Another reason production costs are high is that contractors don’t bother coming to the Waitaki valley. With so few vineyards in the area, it just isn’t worth their while. Whenever anything needs doing, whether it’s pruning or harvesting, Renzo has to employ local people to do it. Or do it himself.

As it happens, Renzo no longer does the pruning, and he misses it.

“I loved pruning. It’s cruel – it can be minus five in the morning – but I loved it for the silence, the blue skies, the chance to think … Now I am a manager, I still enjoy myself, and I am learning about wine making. But I miss the hands-on work in the vineyard.”

What about the future?

‘We’re trying to change the way we work here. I started to use sheep in the vineyard to keep the grass down. People said it wouldn’t work, that the sheep would eat the vines. But it does work, provided we don’t leave the sheep too long. We no longer add fertiliser. We’ve applied for organic certification. And when it comes to making wine, we are going for low intervention techniques – no sulphur, no filtering.”
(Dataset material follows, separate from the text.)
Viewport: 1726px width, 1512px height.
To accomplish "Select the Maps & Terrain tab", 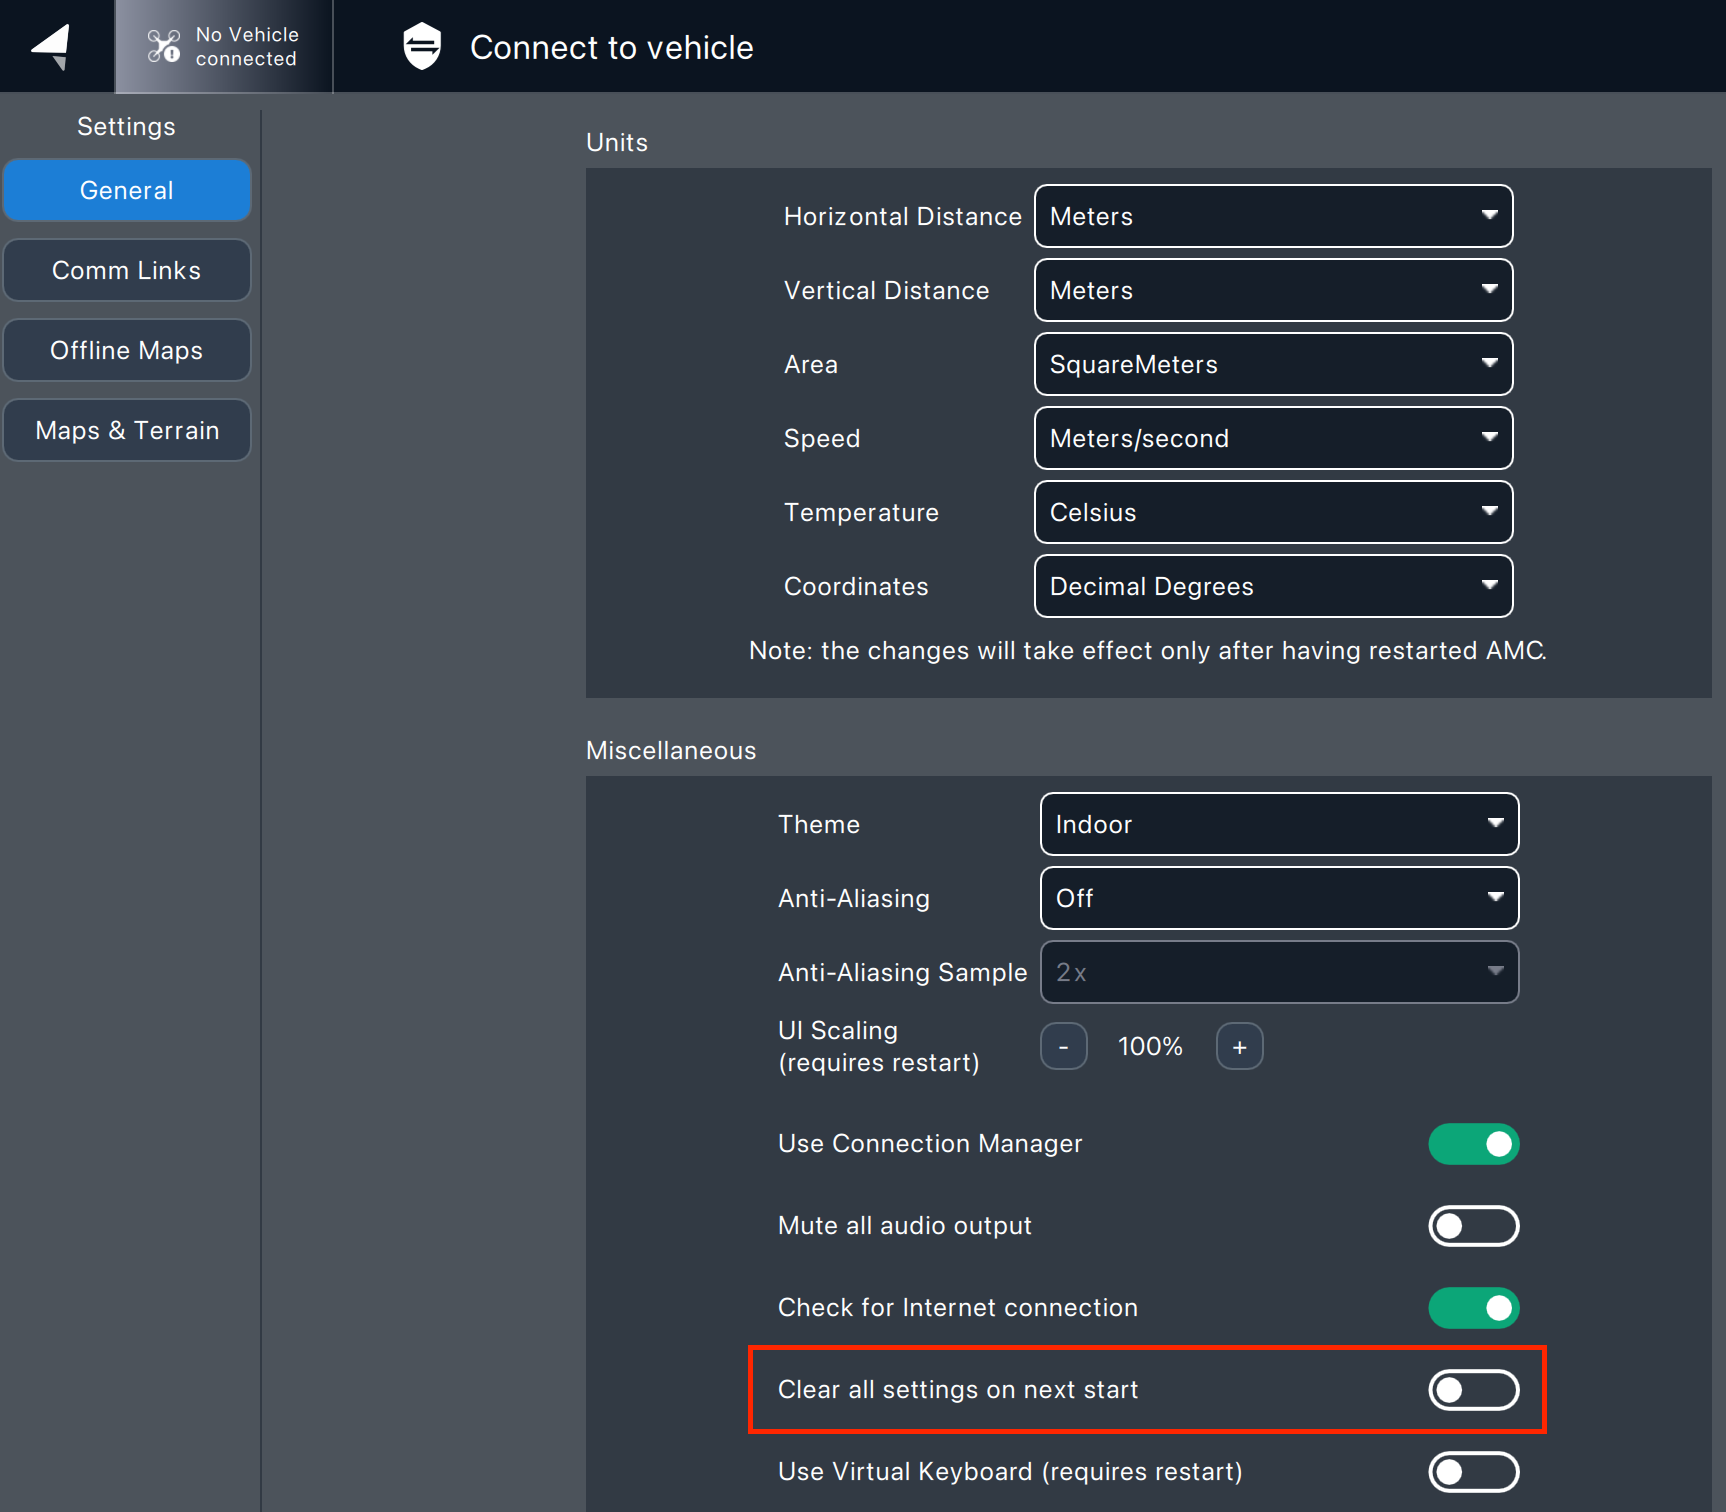I will (127, 430).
Thus the life and work of a Uruguayan in the Waitaki valley. Renzo said, “We have a short lifespan – so what are you going to do? Work eight hours a day for your pay cheque, or do something you’re passionate about? I’m not doing a job – I’m doing something I love.”


From Penguins Under the Porch: a Yorkshireman’s ode to Oamaru by David Harbourne (Wily Publications, $34.99), available at Unity Books.